======== Fragmento del texto
(La Voz de Galicia) El consejo de administración de Pescanova quiere detener la subasta de PescaChile y mantener a la filial como un activo estratégico del grupo. El retraso del proceso anunciado por el administrador concursal chileno, Herman Chadwick, le garantiza todavía un pequeño margen de tiempo.

En declaraciones a medios de comunicación chilenos, Chadwick explicó que el plazo, que vencía el 29 de noviembre, se extendió al 10 de diciembre, por la necesidad de contar con mayor tiempo para revisar los términos del contrato de venta, con el fin de que en la próxima junta de acreedores (el 12 de diciembre) ya se cuente con los sobres de la docena de propuestas previstas.

Según Chadwick, el proceso de venta de los activos podría paralizarse si Pescanova ofreciera pagar todos los créditos que mantiene, por un importe de US$130 millones (EUR$96,3 millones), para lo cual Pescanova, dada su precaria situación, necesitaría encontrar en menos de 20 días un socio inversor.
================
======== Material
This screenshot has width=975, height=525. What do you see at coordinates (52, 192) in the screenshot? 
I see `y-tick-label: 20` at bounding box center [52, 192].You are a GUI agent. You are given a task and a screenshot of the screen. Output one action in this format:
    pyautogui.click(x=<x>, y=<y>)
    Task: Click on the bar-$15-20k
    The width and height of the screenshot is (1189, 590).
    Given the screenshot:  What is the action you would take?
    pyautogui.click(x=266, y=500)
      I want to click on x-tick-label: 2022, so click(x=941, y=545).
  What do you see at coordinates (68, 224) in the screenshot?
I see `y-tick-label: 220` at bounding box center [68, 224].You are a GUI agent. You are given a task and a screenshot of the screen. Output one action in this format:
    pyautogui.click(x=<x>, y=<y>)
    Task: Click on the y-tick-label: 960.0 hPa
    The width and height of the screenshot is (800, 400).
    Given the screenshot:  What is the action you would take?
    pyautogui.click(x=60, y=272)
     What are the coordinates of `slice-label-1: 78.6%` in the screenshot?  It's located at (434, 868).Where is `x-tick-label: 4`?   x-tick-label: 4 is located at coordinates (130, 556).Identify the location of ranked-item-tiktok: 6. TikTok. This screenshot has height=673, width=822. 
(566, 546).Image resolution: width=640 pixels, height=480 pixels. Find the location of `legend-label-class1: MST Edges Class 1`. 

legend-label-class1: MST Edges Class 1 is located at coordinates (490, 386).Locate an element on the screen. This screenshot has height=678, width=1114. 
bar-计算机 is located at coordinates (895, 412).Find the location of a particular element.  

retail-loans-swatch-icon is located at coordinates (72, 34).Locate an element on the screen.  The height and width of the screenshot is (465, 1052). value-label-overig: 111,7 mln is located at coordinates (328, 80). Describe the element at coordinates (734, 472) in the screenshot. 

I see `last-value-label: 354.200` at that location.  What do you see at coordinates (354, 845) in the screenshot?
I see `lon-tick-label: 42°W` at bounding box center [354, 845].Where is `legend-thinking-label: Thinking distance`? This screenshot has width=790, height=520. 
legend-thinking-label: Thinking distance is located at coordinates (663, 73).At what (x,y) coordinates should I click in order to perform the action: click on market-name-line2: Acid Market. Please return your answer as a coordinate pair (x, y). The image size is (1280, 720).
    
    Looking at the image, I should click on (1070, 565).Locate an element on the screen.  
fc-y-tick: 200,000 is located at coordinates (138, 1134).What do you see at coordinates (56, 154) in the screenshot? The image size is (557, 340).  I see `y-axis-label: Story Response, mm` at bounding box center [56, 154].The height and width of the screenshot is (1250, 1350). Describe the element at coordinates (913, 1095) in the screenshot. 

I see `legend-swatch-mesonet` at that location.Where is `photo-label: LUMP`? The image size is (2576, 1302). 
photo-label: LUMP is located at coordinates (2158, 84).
================
### Trabajo por hacer
a. Transcribe del texto sobre Pescanova el tramo que comienza con "Según Chadwick, el" y sigue hasta "un socio inversor.".
b. Escribe la continuación del texto sobre Pescanova y la subasta de PescaChile a partir de su última oración.

### Respuestas por tarea
a.
Según Chadwick, el proceso de venta de los activos podría paralizarse si Pescanova ofreciera pagar todos los créditos que mantiene, por un importe de US$130 millones (EUR$96,3 millones), para lo cual Pescanova, dada su precaria situación, necesitaría encontrar en menos de 20 días un socio inversor.

b.
Filial argentina

En tanto, el diario Faro de Vigo informó que la actividad de la filial de Pescanova en Argentina, Argenova, continúa “sin sobresaltos”, gestionada por Deloitte y sometida al control del síndico (administrador concursal), ya que suspendió pagos el pasado 3 de mayo. Por lo tanto, cualquier operación que afecte a la preservación de sus activos debe contar con el visto bueno de las autoridades judiciales. Y el juzgado de Buenos Aires que instruye el concurso de Argenova ha validado la decisión de la empresa de arrendar dos inmuebles de su propiedad: un local comercial y una planta de elaboración y procesado de pescado.

La planta, una de las dos que posee esta filial, la gestiona ya la empresa local Pesquera Puerto Comodoro SA a cambio, inicialmente, de 37.000 pesos argentinos al mes (EUR$4.600 euros), que se elevarán a 74.300 pesos (EUR$9.265). El contrato tiene una duración de 36 meses, según la resolución judicial consultada por el diario español Faro de Vigo.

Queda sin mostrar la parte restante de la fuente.